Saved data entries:
━━━━━━━━━━━━━━━━━━━━
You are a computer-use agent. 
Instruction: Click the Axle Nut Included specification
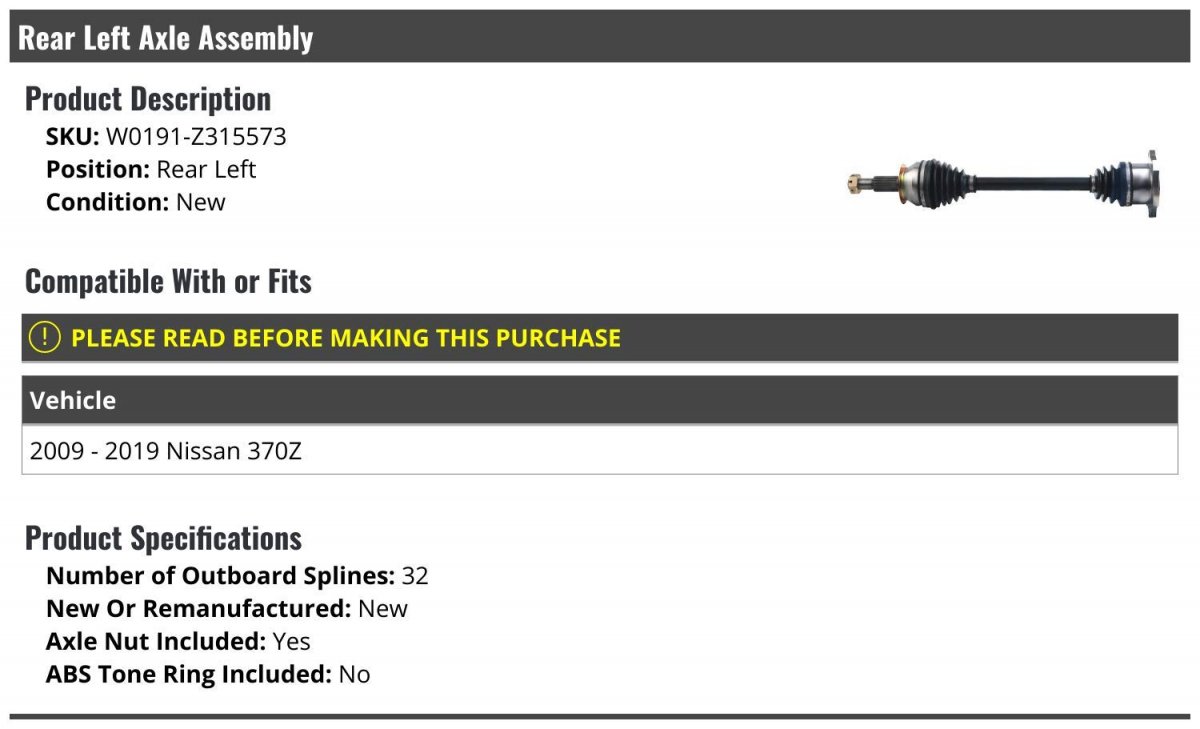pyautogui.click(x=178, y=641)
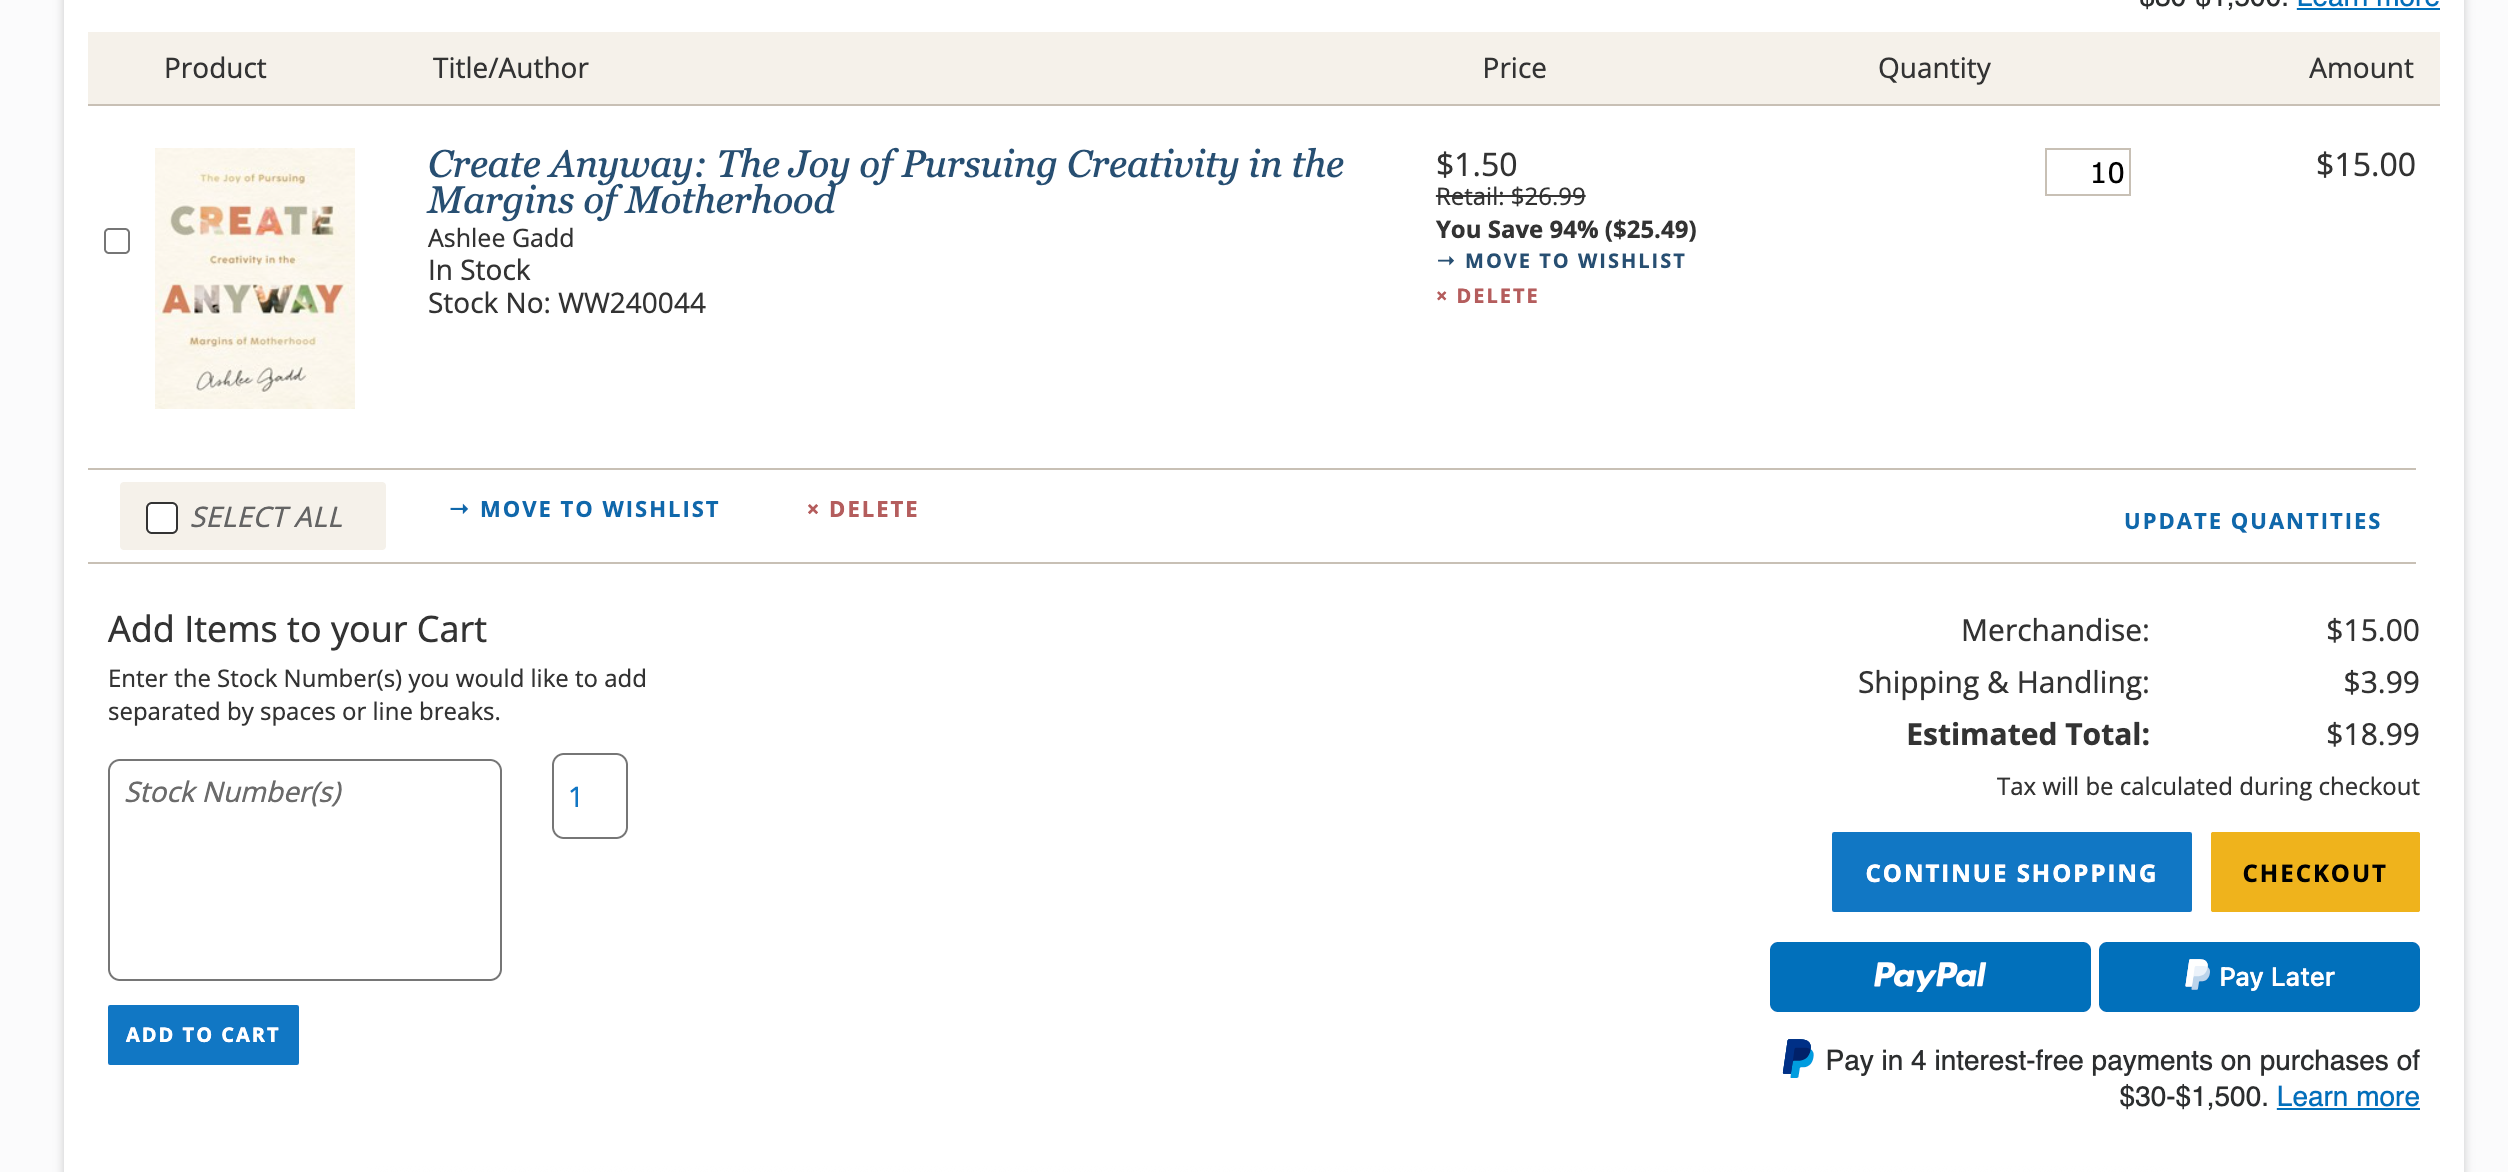Image resolution: width=2508 pixels, height=1172 pixels.
Task: Click the bulk Delete link beside Select All
Action: [873, 510]
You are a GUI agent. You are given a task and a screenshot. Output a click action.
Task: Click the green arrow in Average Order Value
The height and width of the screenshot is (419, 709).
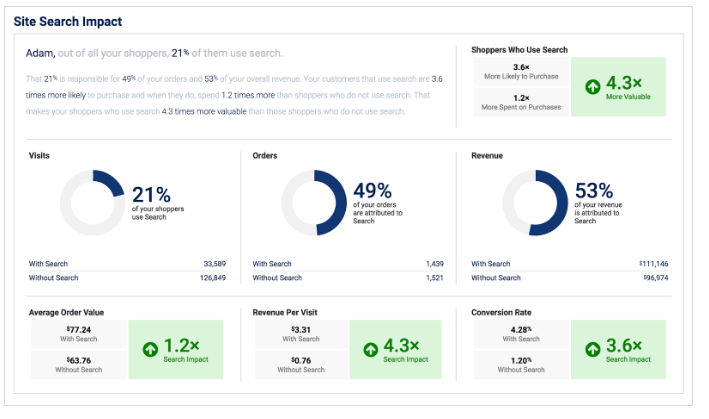(x=149, y=350)
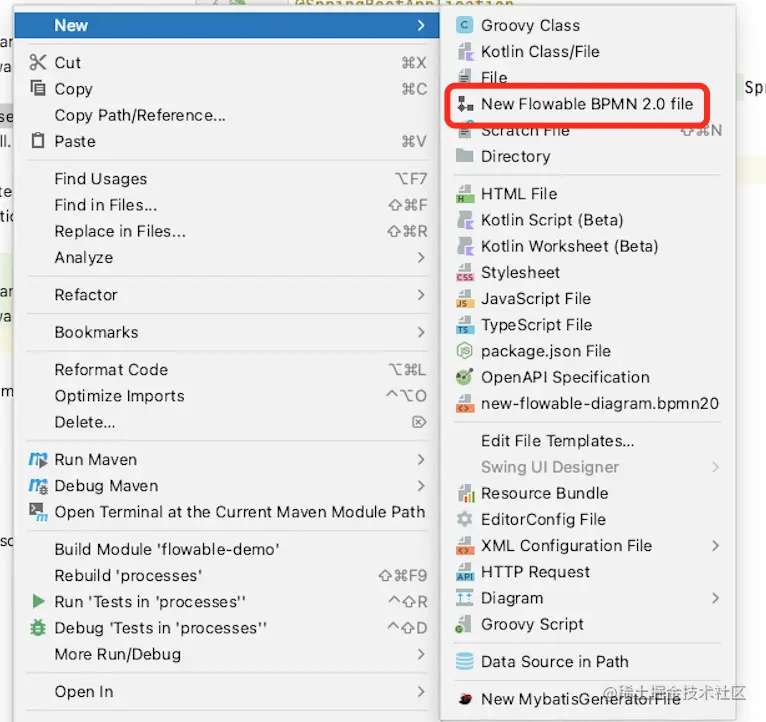Expand the Bookmarks submenu arrow
This screenshot has height=722, width=766.
pos(421,333)
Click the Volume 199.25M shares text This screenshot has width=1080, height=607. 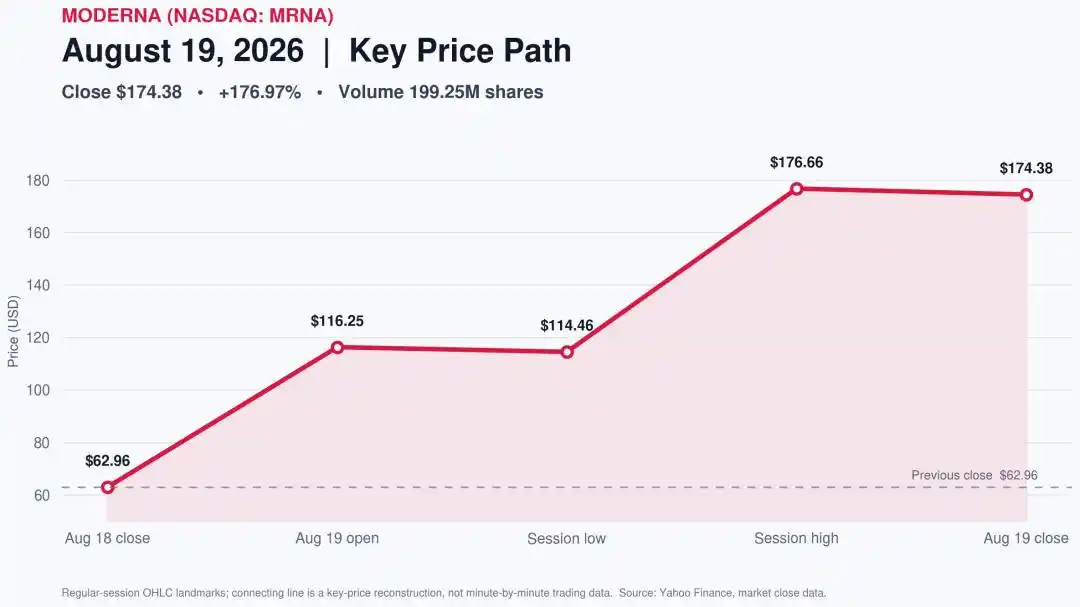pyautogui.click(x=441, y=92)
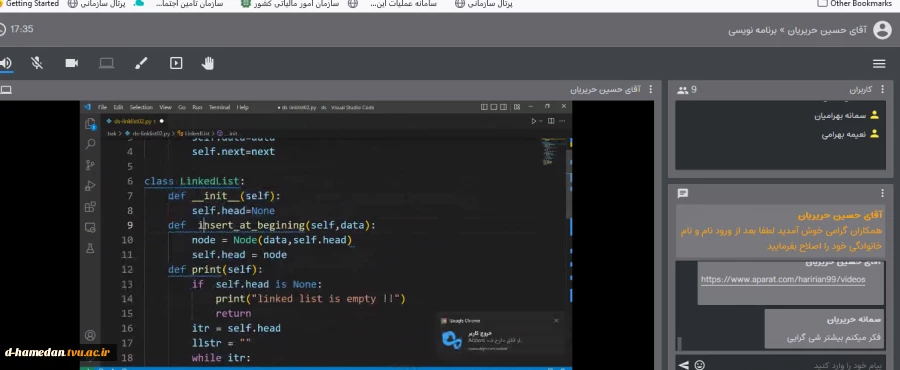Toggle the muted microphone icon
This screenshot has height=370, width=900.
[x=37, y=63]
━━━━━━━━━━━━━━━━━━━━
__WORK TO COMPLETE__:
Transcribe the lines above between the line holding "You are a GUI" and the line holding "Task: Click the green", inclusive, exactly as they stand and with nothing added.

__RESPONSE TO THE TASK__:
You are a GUI agent. You are given a task and a screenshot. Output a click action.
Task: Click the green arrow in Average Order Value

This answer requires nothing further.